#### [PROBLEM REQUIREMENTS]
Please report each line in the items below that contains the word "Viewport", copying every such line in full.

#### [PROVIDED DATA]
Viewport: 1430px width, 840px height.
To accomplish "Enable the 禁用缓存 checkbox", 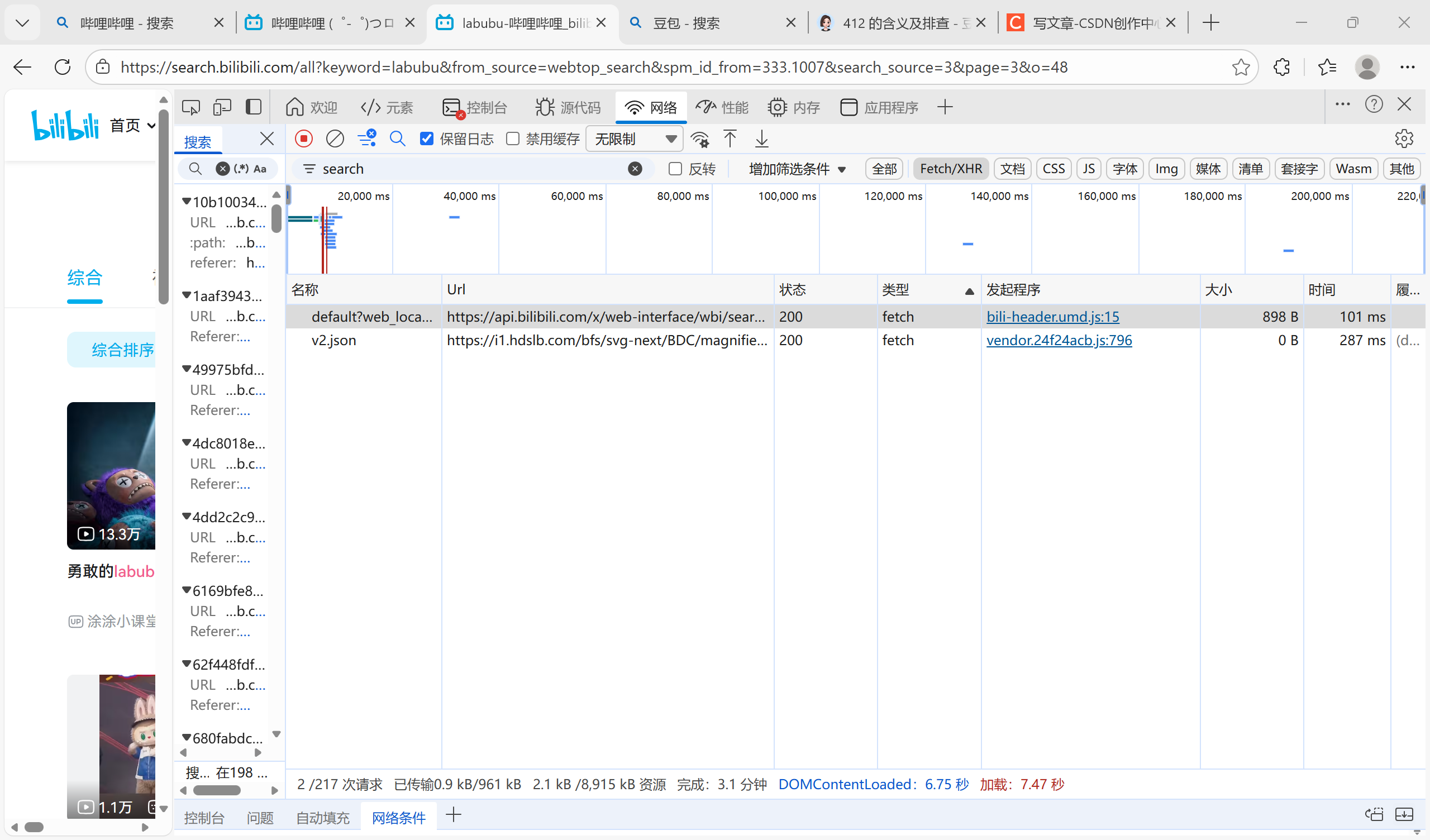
* * *
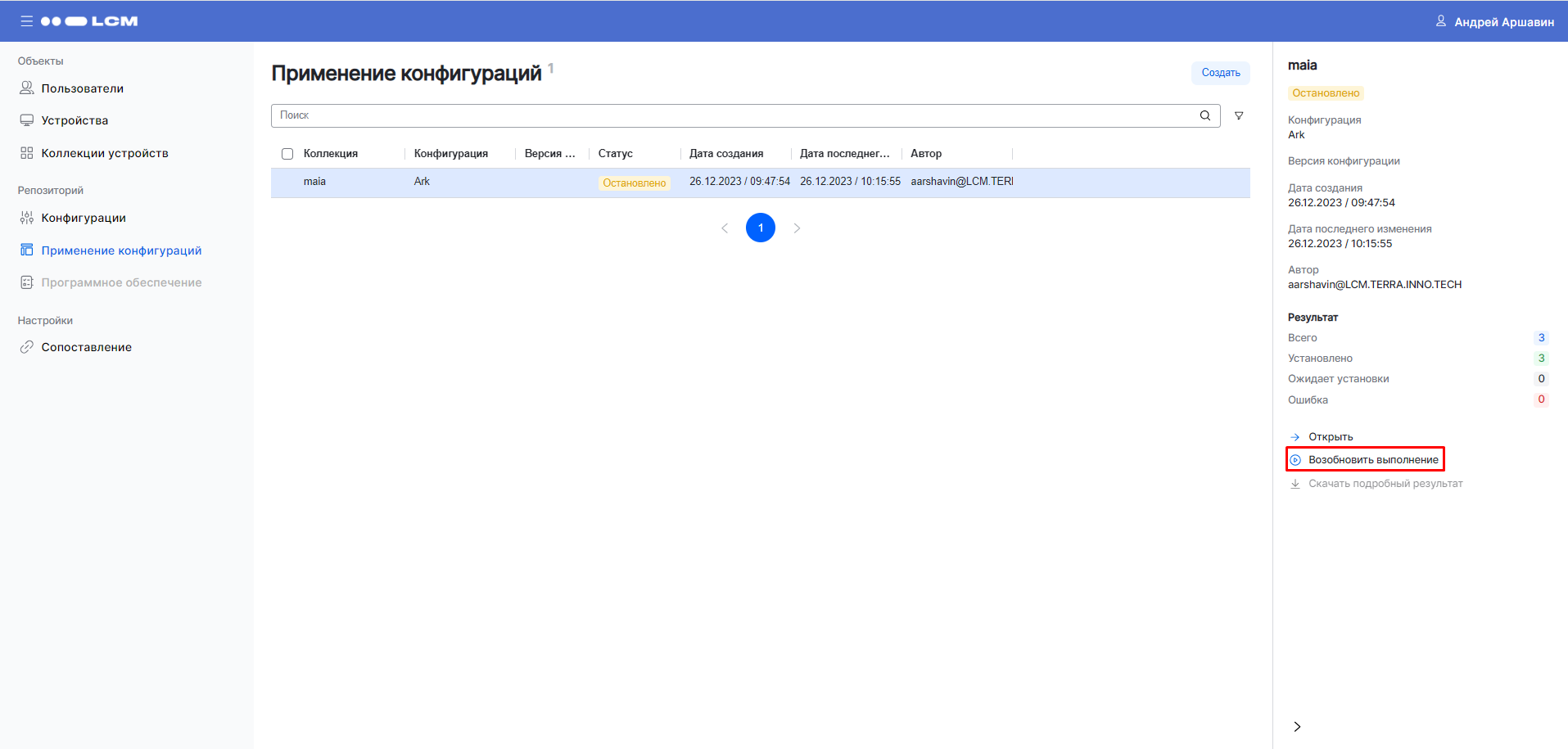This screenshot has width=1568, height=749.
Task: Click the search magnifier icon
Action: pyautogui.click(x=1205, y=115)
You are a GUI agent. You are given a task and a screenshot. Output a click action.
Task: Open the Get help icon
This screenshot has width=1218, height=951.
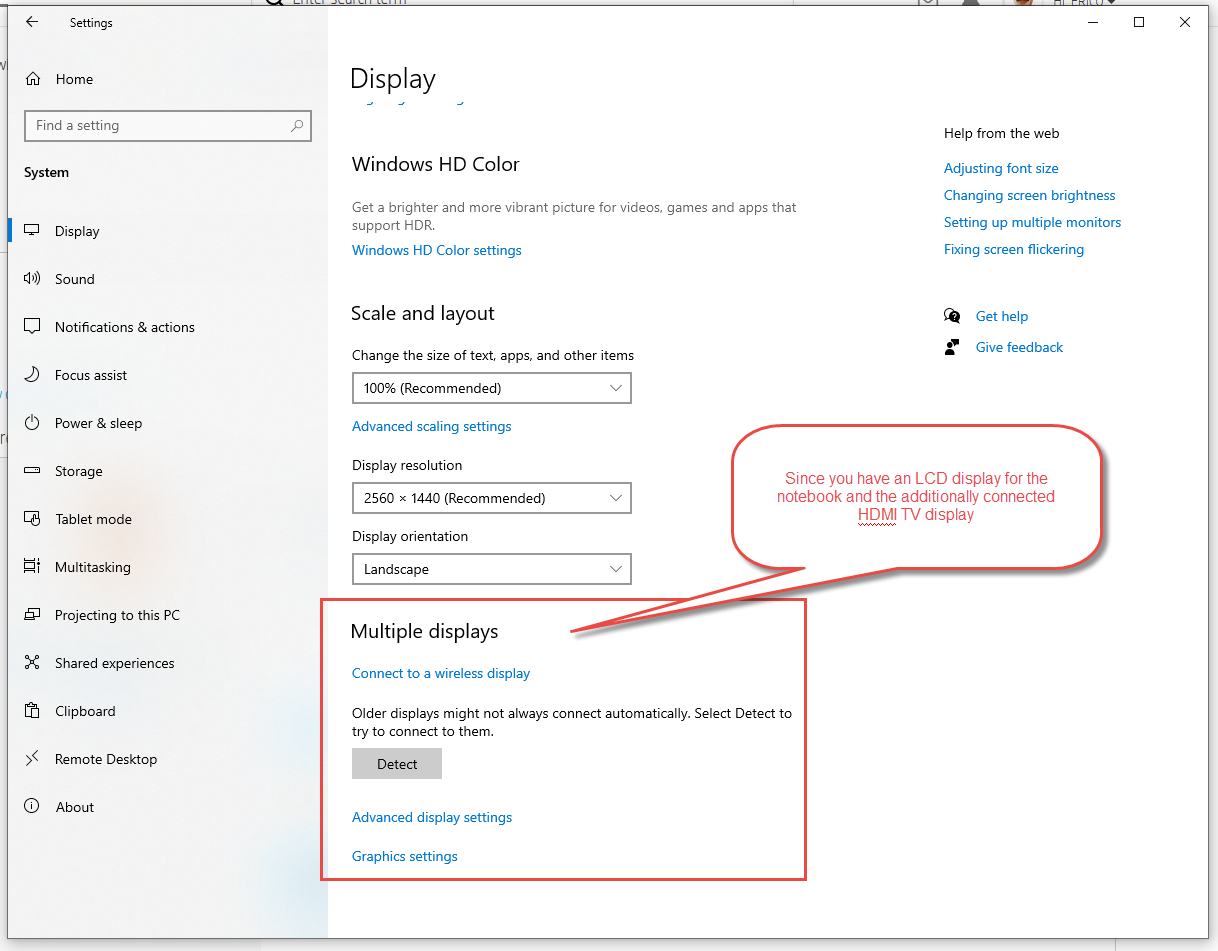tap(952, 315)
==
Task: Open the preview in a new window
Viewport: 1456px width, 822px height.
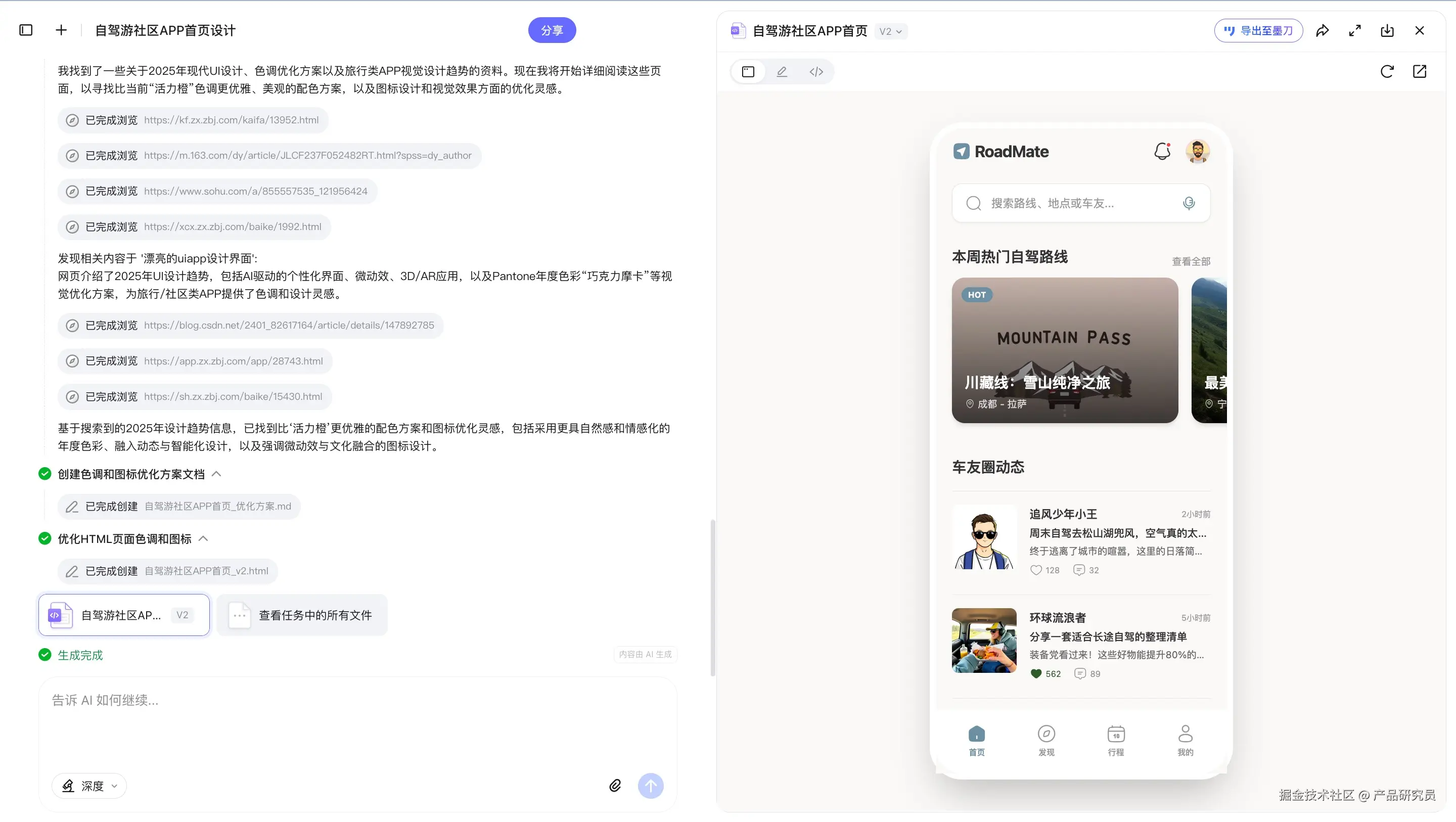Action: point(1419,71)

#### [CORRECT RESPONSE]
Viewport: 1430px width, 840px height.
Viewport: 1456px width, 822px height.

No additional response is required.